The 7 Things Families Care About Most

The 7 Things Families Care About Most

One hospital was surprised to learn that parents don’t cite patient safety as being important, and there’s a theory why.

Beth Silber admits that even she overlooked it at first.

As she conducted interviews with dozens of parents to gauge what they felt was most important to a patient and family experience, she was surprised to see one notable omission—patient safety.

“When we look at the information we learned, that is the most surprising thing,” says Silber, M.P.A., family consultant, Sala Institute for Child and Family Centered Care, Hassenfeld Children’s Hospital at NYU Langone in New York City. “As a parent, you just automatically think if you’re in a children’s hospital, it’s supposed to be safe.”

Dozens of interviews contribute to larger initiative

The survey was part of a larger initiative at Sala Institute for Child and Family Centered Care to understand and improve the patient and family experience at Hassenfeld Children’s Hospital. The goal is to achieve the optimal patient and family experience through the design and implementation of integrated initiatives that improve partnership, resiliency, wellbeing and safety for patients, families and staff. This can potentially serve as a broader and more balanced approach to traditional siloed work streams.

To gather the data, Silber and her team held an open forum with the Sala Family Advisory Council at Hassenfeld Children’s Hospital, consisting of about 25 parents and some patients with experience across more than 30 pediatric medical disciplines.

From there, she conducted several in-depth one-on-one interviews with select parents. Additionally, Silber interviewed seven family advisors from different hospitals around the country to gain additional perspectives on what drives the patient and family experience.

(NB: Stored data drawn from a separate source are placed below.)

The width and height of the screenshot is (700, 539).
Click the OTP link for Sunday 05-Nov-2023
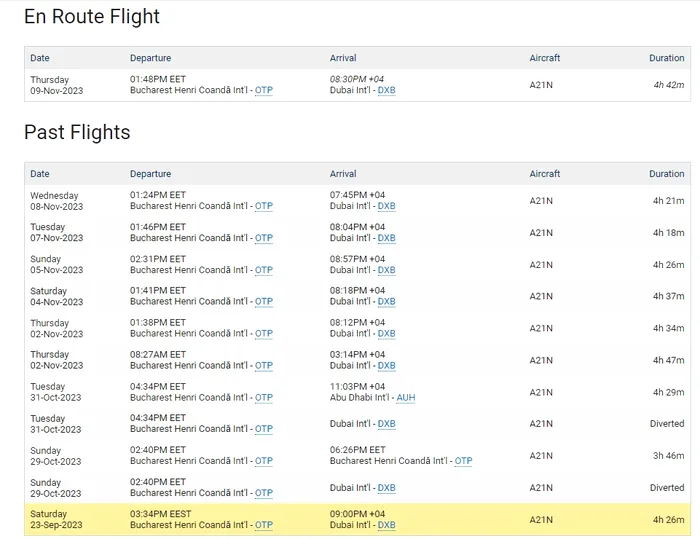[264, 270]
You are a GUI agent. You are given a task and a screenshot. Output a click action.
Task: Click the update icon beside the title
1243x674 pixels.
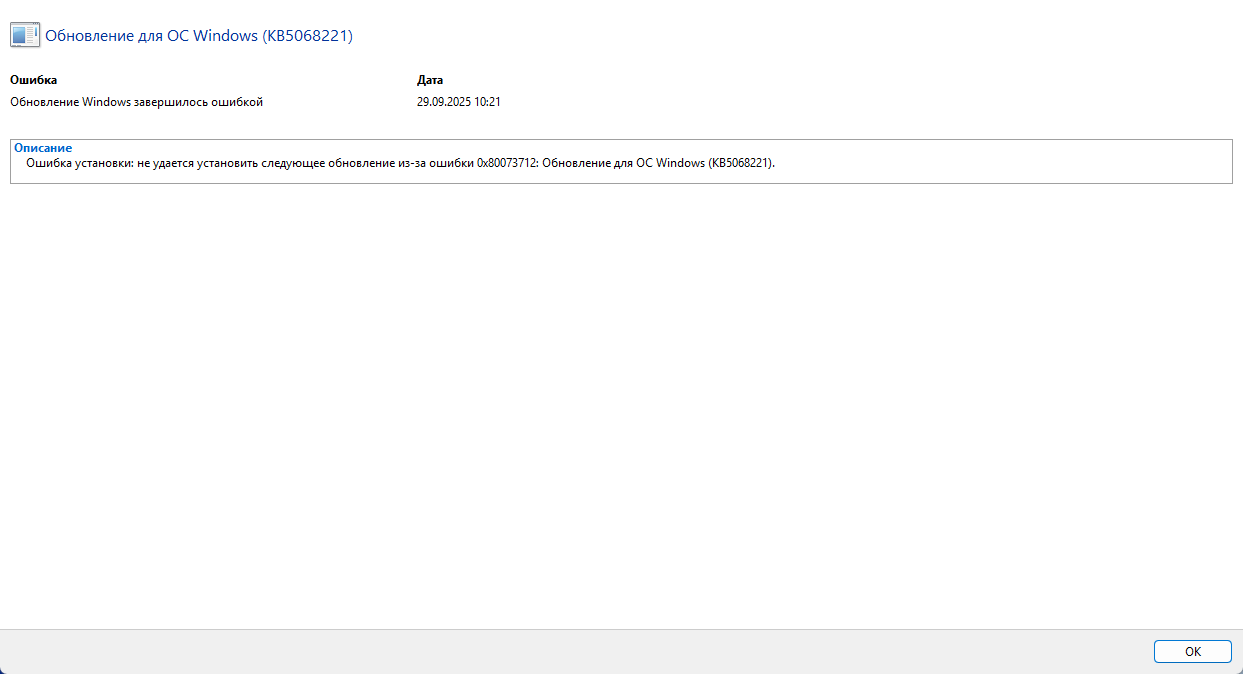25,35
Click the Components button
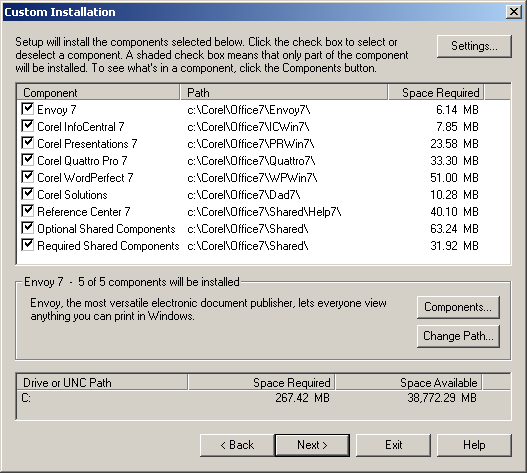This screenshot has width=527, height=473. [x=458, y=307]
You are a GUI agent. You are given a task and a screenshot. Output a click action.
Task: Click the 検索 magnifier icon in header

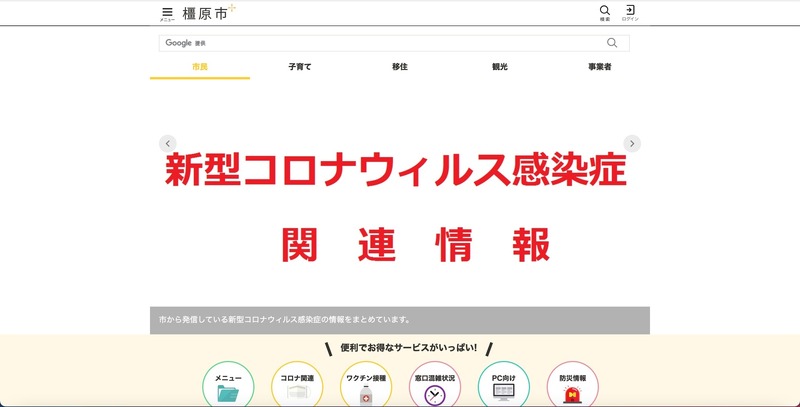(x=604, y=12)
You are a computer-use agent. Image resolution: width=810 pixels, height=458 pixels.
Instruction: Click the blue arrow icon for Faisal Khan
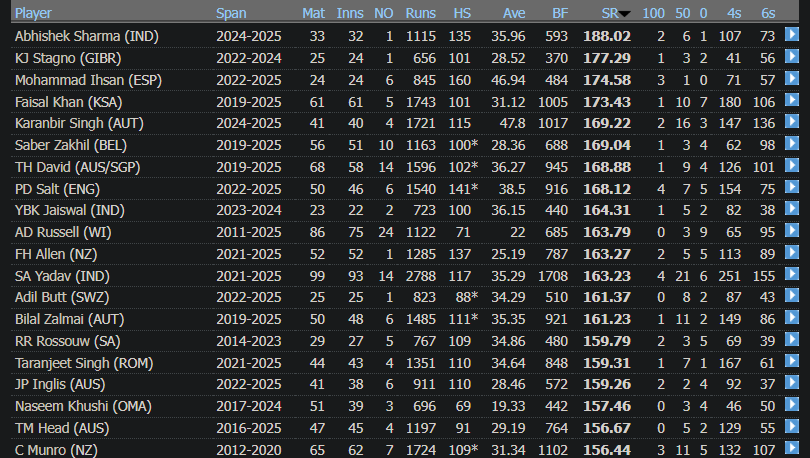792,101
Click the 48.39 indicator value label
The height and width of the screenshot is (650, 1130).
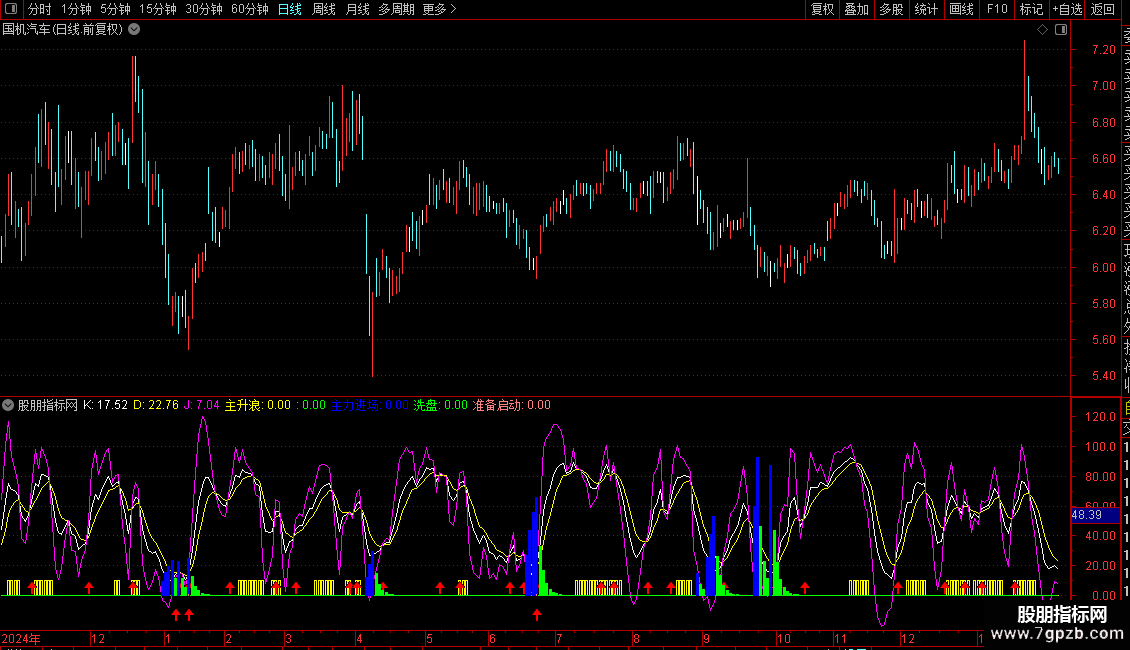pyautogui.click(x=1086, y=515)
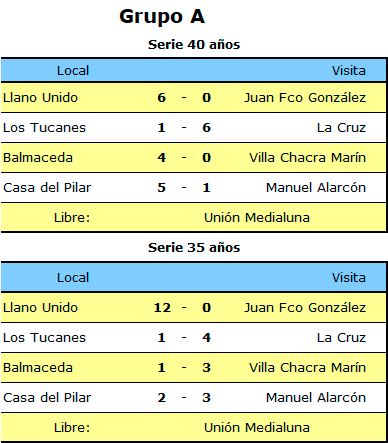This screenshot has width=388, height=443.
Task: Select Casa del Pilar in Serie 35 table
Action: 47,398
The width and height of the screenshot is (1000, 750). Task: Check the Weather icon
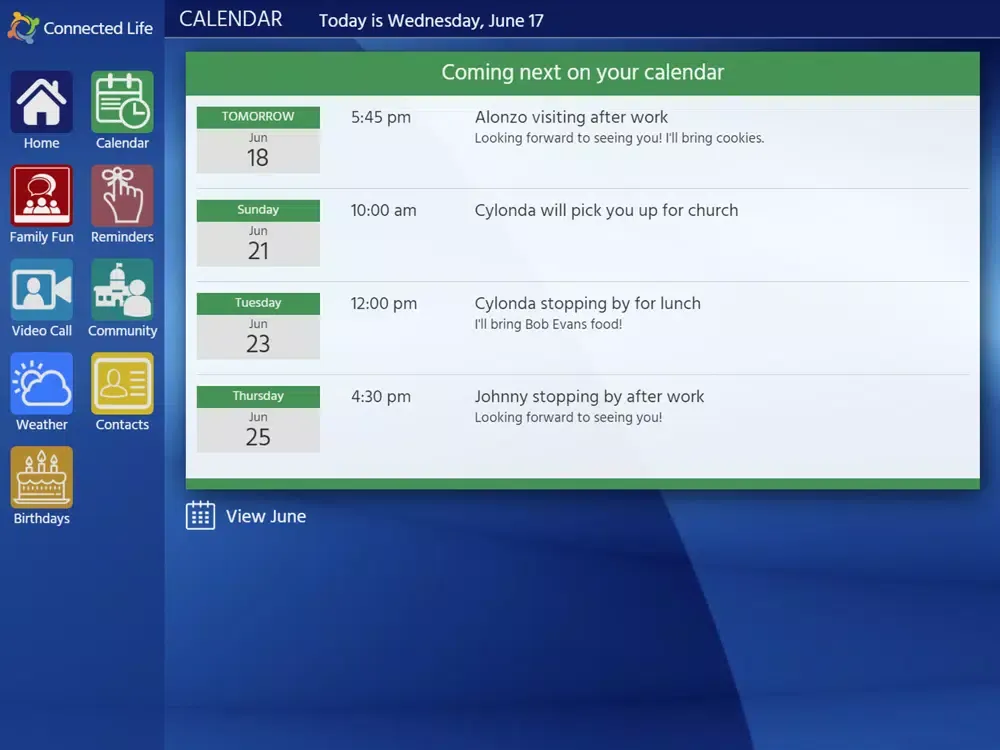pos(41,384)
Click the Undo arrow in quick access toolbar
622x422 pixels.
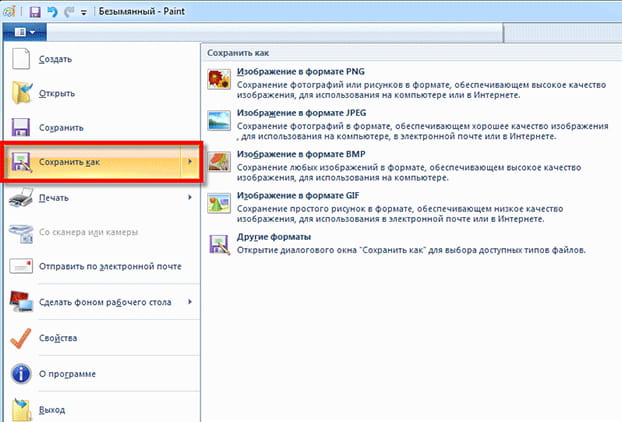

The 7 most important aspects to a quality experience

The fruits of Silber’s labors identified seven core components critical to a high-quality patient and family experience:

  • Positive medical outcome. This doesn’t necessarily mean the child was cured, but rather parents trusted that the medical team had a plan, communicated and coordinated well with one another, executed on the plan and achieved the best possible outcome.
  • Relationship with clinicians. This speaks to the families’ level of engagement with the members of their medical team. They feel a personal connection with their clinicians and the medical team is viewing their child holistically. Parents want their own knowledge of their child respected and heard, including questions and concerns. “People value their relationships—and their children’s relationships—with the clinicians very strongly,” Silber says. “It is something that roots families to the institution and keeps them there.”
  • Efficiency. It’s important for families to feel their time is respected. A well-run office makes appointment scheduling and follow-up communications easy. And for patients who require care across multiple specialties, care coordination is key to an optimal quality experience.
  • Environment. “This was an easy one,” Silber says. “Is it clean and calm? Is it a patient and family-centered mindset? Is it respectful of your privacy? Are the people kind and attentive?”
  • Transparency. There are no surprises, so patients and their families know what to expect—including with billing. For children with more complex medical needs, parents appreciate clinicians who are confident and respect the family’s need to make an informed decision.
  • Safety. Though it was initially left off the list by way of assumption, there’s no denying its importance. “I don’t think we can ever confuse assuming it exists with not thinking it’s important,” says Fiona Levy, M.D., MBA, executive director, Sala Institute for Child and Family Centered Care, Hassenfeld Children's Hospital.
  • Consistency. Parents expect the same level of experience across an institution—from the quality of care to how information is provided. Inconsistency from one department to another can lead families to cherry-pick departments and avoid others altogether. 

Ongoing partnership drives design work

The findings gleaned from Silber and the team’s discussions with families are just the beginning. The Sala Institute is using the information as a foundation for working with physicians and families designing an improved model of family-centered care. And while the parents’ input was integral to providing that insight, their voice is still needed as the design work moves forward.

“Beth and other families are active co-designers working alongside clinicians at Hassenfeld Children’s Hospital as we all think through this together,” Levy says. “We very much believe in the partnership model. You need to have families at the table influencing shared decision-making—not only in the moment of their child’s care but also in the broader design of care.”